Director: Bob Clampett

Animation: I. Ellis

Story: Warren Foster

Music: Carl Stalling

This cartoon is significant in several ways. It is the first cartoon release of 1940, and is a rather symbolic introduction to the wackiness that Bob Clampett would make a part of the Warner cartoon legacy throughout the decade. One of his long-running series of black and white Porky Pig Looney Tunes, Clampett relies less here on Porky than he does Daffy Duck, who had previously appeared in only about a half-dozen cartoons directed by Tex Avery, one by Chuck Jones, and the rest by Clampett himself. This is not quite the hyperactive, obnoxious, wild Daffy Clampett used in later color cartoons, but a cross-eyed, goony, almost frighteningly insane little guy with a silly, open-mouthed grin. Unlike Avery and Jones' original color cartoon concept, Clampett makes Daffy taller, more angular, and more rubbery in his animation. This cartoon is also significant because, unlike the Merrie Melodies series, the Looney Tunes did not begin using the familiar concentric circle title cards until further into the forties, and these b/w Porky cartoons had their own titles, featuring Porky on a background of musical notes. Clampett toys with the idea here of keeping the current Porky opening but using the circles for the title and credits.
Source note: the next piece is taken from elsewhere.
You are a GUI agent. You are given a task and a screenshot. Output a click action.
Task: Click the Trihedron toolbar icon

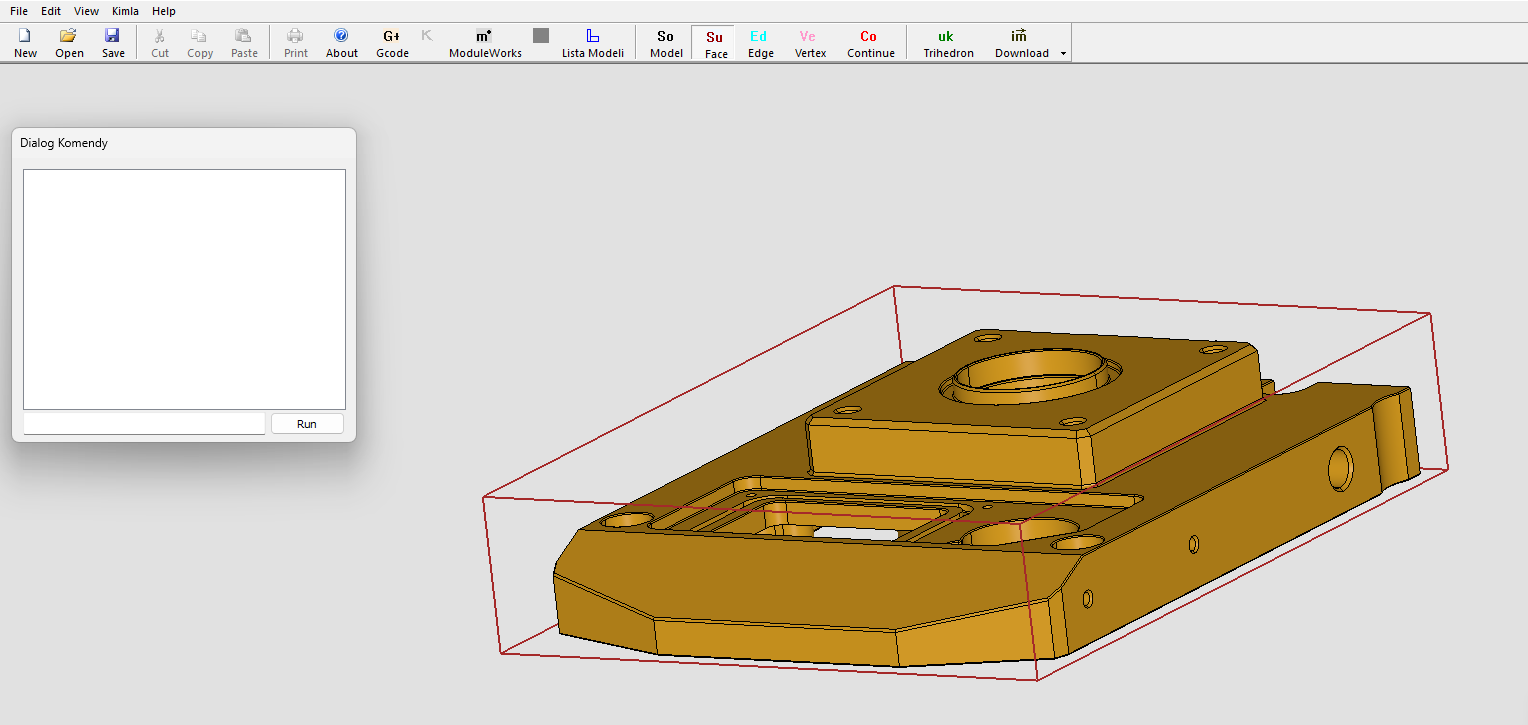[x=947, y=43]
Whether it was a conscious effort or not (as it could be just a "bullseye", since the cartoon deals with a bull) it is the first appearance of the circles on a Looney Tune. Anyway, the plot begins with Porky and Daffy manning a hamburger stand in the country, as an annoyingly cute female choir sings "start the day right", with Daffy washing dishes to the music (using his rear end to dry them)! Everything's fine until they realize they are out of hamburger meat (a sign in the fridge indicates that the mice got there first!). Daffy eyes a calf in the pasture and, smiling evilly, takes a huge mallet and goes outside to kill it. (He sings "Plenty of Money and You", with the word "gravy" replacing "money"). He follows the calf into a barn, but when he grabs its tail to drag it outside, he's grabbed a huge bull instead. The bull chases Daffy and Porky around, and after a few bullfight jokes, the bull wrecks the stand! We end with Porky's chickens playing "carousel" in the rubble, with the bull's nosering as the prize.